Note:
Origines : Canada/France
Réalisateur : Olivier Abbou
Distribution : Roc LaFortune, Sean Devine, Nicole Leroux, Cristina Rosato, Michael Mando, Alex Weiner, Stephen Shellen, Tim Rozon…
Genre : Horreur/Drame
Date de sortie : 8 juin 2011
Le Pitch :
Alors qu’ils reviennent en voiture d’un mariage au Canada, cinq amis se font arrêter à la frontière américaine par deux policiers. Sommés de descendre de leur véhicule, les voyageurs sont rapidement soupçonnés de transporter de la drogue. De manière totalement arbitraire, les deux garde frontières leur font subir un interrogatoire brutal, avant de se résoudre à les emmener en pleine forêt et de les enfermer dans de petites cages. Leur calvaire ne fait que commencer…
La Critique :
Pas évident de se se faire un nom dans le cinéma de genre quand on est français. Nombreux s’y essayent, mais peu arrivent à convaincre durablement. Entre ceux qui prétendent offrir au cinéma français son premier film de zombies et ceux qui ne semblent désirer que choquer à tout prix à grands coups de situations scabreuses riches en hémoglobine, ce n’est pas franchement folichon. Bien sûr, il y a des exceptions et des films comme La Horde de toujours exprimer un amour sincère du genre qu’ils abordent.
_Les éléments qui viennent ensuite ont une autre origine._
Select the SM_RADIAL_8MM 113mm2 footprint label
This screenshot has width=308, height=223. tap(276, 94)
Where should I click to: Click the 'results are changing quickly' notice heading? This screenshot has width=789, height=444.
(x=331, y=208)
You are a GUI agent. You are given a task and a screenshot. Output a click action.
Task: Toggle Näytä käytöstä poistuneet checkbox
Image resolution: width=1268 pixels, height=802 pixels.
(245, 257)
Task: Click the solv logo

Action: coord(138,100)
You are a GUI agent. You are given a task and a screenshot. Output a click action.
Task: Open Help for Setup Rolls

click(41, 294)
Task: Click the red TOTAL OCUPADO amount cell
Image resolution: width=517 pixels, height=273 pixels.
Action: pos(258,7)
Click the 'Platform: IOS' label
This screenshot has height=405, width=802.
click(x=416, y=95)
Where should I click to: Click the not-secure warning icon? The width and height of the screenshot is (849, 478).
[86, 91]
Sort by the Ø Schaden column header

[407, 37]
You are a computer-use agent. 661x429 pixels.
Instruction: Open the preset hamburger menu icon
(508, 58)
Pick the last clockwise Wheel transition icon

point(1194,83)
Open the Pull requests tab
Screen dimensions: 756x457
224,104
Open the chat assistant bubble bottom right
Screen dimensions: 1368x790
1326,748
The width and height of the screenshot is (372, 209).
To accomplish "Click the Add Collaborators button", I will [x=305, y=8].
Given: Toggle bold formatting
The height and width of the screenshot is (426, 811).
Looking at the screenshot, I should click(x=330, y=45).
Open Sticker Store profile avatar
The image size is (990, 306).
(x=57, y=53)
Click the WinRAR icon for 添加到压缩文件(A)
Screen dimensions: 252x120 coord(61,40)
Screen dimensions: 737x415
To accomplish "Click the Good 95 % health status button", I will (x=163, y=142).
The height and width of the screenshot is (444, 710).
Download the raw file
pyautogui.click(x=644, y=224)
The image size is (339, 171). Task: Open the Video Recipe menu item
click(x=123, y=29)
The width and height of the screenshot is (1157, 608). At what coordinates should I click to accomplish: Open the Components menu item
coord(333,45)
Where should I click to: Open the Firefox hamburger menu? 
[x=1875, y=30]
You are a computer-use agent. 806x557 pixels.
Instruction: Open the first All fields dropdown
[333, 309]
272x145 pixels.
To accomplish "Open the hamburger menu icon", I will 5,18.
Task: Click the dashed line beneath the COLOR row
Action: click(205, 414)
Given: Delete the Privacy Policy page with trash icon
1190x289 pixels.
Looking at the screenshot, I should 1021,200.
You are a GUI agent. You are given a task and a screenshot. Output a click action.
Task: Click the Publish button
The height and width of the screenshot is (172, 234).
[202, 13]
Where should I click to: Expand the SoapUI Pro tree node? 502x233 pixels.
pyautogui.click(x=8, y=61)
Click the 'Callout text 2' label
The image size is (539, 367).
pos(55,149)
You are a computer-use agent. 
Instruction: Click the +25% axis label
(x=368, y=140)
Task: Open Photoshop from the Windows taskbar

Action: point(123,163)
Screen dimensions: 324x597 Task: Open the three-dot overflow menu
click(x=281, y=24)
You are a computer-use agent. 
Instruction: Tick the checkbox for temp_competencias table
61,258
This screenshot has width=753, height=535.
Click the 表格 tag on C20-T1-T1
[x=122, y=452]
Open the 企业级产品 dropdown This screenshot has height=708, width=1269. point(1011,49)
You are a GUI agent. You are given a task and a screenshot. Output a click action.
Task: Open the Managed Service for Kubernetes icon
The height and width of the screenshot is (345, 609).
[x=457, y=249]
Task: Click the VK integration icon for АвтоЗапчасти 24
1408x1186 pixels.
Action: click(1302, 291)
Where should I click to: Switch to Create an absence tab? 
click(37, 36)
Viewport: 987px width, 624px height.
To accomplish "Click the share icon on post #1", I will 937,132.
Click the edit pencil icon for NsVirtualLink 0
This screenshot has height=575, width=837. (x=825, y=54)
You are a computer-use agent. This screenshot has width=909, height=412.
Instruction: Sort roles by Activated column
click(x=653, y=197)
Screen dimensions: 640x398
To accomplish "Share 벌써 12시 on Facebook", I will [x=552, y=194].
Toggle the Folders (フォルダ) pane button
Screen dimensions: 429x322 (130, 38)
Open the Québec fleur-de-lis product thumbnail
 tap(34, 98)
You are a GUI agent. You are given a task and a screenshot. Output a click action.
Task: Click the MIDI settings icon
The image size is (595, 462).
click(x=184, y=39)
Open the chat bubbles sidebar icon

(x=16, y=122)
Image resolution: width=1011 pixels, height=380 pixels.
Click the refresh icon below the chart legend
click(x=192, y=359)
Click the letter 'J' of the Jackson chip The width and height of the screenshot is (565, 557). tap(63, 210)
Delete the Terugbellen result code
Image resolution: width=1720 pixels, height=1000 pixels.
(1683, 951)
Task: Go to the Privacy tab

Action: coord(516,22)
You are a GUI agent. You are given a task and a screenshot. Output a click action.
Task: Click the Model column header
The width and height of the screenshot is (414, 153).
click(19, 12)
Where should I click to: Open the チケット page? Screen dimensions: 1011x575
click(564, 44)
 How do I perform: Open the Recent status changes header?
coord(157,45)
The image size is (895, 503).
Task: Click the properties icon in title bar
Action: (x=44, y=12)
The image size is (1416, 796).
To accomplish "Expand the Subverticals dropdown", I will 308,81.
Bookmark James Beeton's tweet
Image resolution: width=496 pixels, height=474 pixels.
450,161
Dans le genre justement, le réalisateur Olivier Abbou se démarque. Son Territoires se met en porte-à-faux par rapport à des longs-métrages comme Frontière(s) ou Martyrs. Il ne cherche pas à choquer par l’image, qui n’a jamais recours à des effets cradingues faciles. Et pourtant, il y a fort à parier que d’autres auraient exploité le potentiel sordide du scénario pour mettre en scène des tortures malsaines au possible et autres sévices sexuels exécutés sur les pauvres victimes par des bourreaux à la sexualité déviante. Car oui, le scénario de Territoires est propice à ce genre de trucs.
En illustrant la capture de jeunes américains par deux anciens soldats paranos, revenus du front le crane bourré de préjugés fascistes, Olivier Abbou choisit de se focaliser sur l’impact de son propos. Un choix qui s’avère globalement judicieux tant il rejoint l’école old school qui consiste à miser un maximum sur la suggestion et non sur la démonstration frontale.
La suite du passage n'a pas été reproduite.